▶ **REQUIRED TASK**
Render each line of the records below as a string in a JSON list, one string per line, leaving out any blank lines.

[Item-finding records]
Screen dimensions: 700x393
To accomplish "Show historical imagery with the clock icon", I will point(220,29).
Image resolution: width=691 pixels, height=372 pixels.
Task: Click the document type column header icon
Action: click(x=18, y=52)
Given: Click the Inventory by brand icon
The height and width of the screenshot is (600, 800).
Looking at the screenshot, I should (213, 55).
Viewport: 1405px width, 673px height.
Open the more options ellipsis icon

▶ **WRITTEN SOLUTION**
[
  "Screen dimensions: 700x393",
  "To accomplish \"Show historical imagery with the clock icon\", I will point(220,29).",
  "Image resolution: width=691 pixels, height=372 pixels.",
  "Task: Click the document type column header icon",
  "Action: click(x=18, y=52)",
  "Given: Click the Inventory by brand icon",
  "The height and width of the screenshot is (600, 800).",
  "Looking at the screenshot, I should (213, 55).",
  "Viewport: 1405px width, 673px height.",
  "Open the more options ellipsis icon"
]